The Constitution of the People’s Republic of Bangladesh under the articles 141A gives certain power to the President of the nation with prior counter signature of the Prime Minister to issue proclamation of emergency if he/she is satisfied that a grave emergency exists in which either the security or the economic life of the country or any part thereof is threatened by (a) war or external aggression or (b) internal disturbance. However, counter signature is not necessary when care-taker government operates.

According to article 141B the issuance of the proclamation shall automatically suspend the operation of fundamental rights guaranteed by articles 36, 37, 38, 39, 40, 42 and a law made during the continuance of the emergency shall not be void because of inconsistency with the provisions of these articles for so long as the proclamation remains operative. Apart from this, the President, with the written advice of the prime minister, may by order suspend the enforcement of any or all of the other fundamental rights guaranteed in Part III of the Constitution and such a suspension shall remain in force for so long as the proclamation remains in force.

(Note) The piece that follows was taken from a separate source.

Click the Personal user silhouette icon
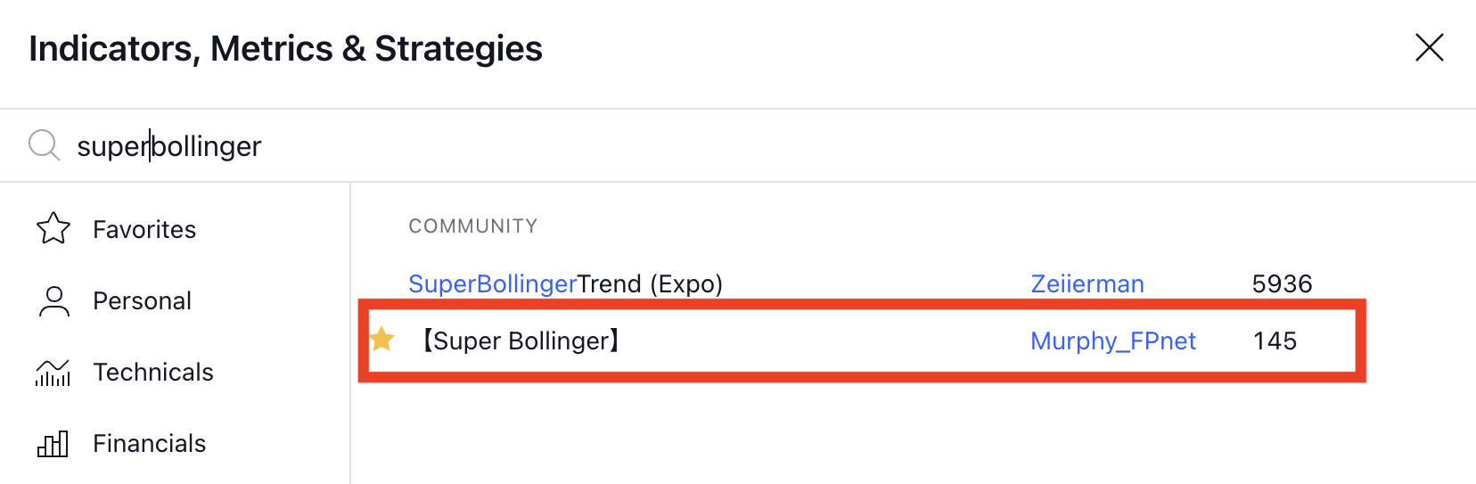 pos(53,301)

The proclamation of emergency may be revoked by the President by a subsequent proclamation. The proclamation of emergency must be laid before the parliament and it shall cease to be operative at the expiration of 120 days unless before the expiration is approved by parliament by a resolution. For issuance of the proclamation actual occurrence of armed conflict is not necessary for war situation may exist even before actual armed hostility and may continue even after armed hostility has stopped, but in case of proclamation of emergency for internal disturbance, there must be actual disturbance which threatens the security or economic life of Bangladesh.

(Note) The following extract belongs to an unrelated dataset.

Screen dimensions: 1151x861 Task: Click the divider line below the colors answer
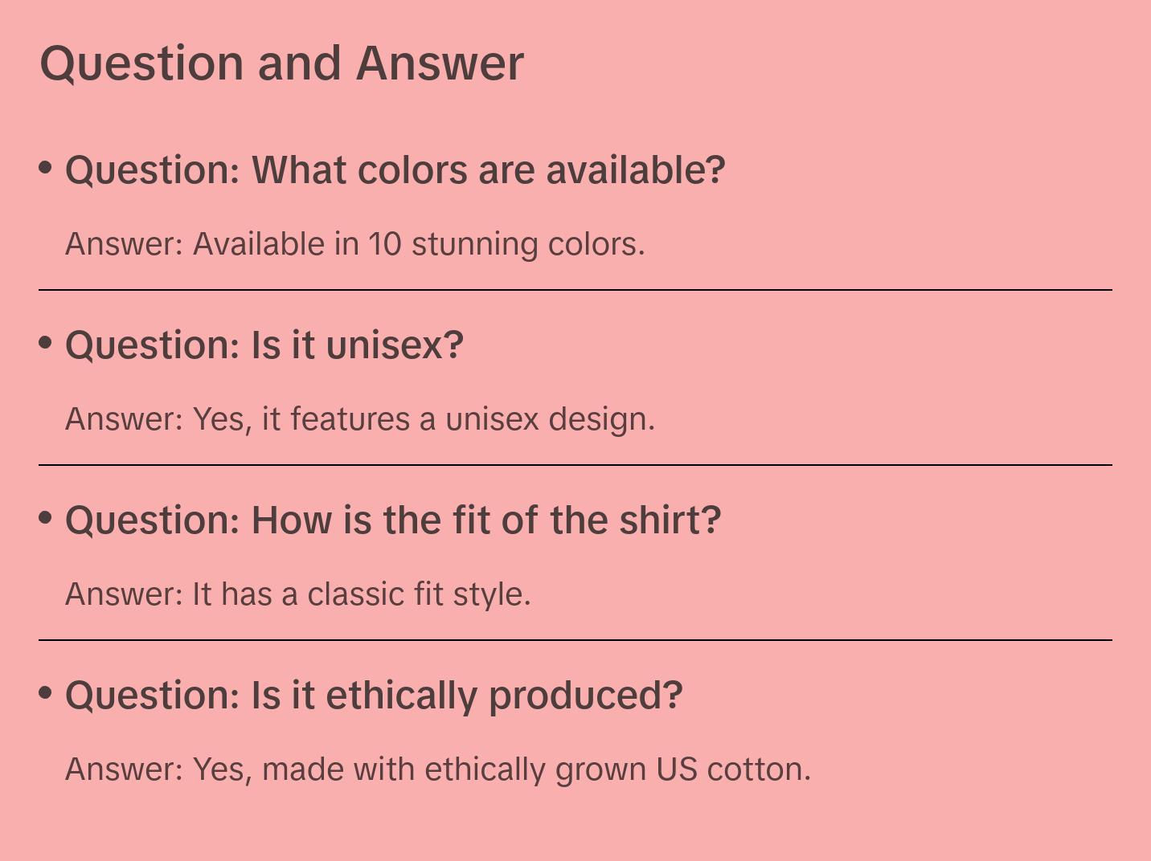coord(576,290)
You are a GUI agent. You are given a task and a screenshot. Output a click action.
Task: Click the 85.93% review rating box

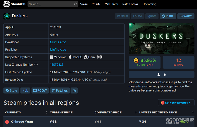[x=144, y=63]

State of emergency in Bangladesh During 1/11

On 11 January 2007, the President of Bangladesh Iazuddin Ahmed announced a state of emergency, and within a matter of 24 hours a group of bureaucrats and retired military generals sat in power in the name of caretaker government in Bangladesh. The so-called reason for this takeover was the violence and instability out breaking the country was facing due to clashes between the two strong parties BNP and Awami league. Within the time frame of one year between October 2006 to January 2007 there were many fatalities and casualties due to the hostility, while transportation and other strikes made the whole capital immobile.

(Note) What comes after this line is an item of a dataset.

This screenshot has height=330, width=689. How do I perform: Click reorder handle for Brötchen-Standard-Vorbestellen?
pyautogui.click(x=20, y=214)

The state of emergency during 1/11 prohibited all political association, as well as basic civil liberties. Moreover, military officials quickly started to come into power; given this power the military and other law enforcement officials misused this power to issue arrest without warrants. This had led to significant rise in arrests, torture and ill treatment of ordinary citizens, from human rights activists and professionals, to shopkeepers and agricultural workers. Most persons mainly suffered under the 1974 Special Powers Act, which gives the power to police to propose to the district commissioner that any person can be held for a certain amount of time.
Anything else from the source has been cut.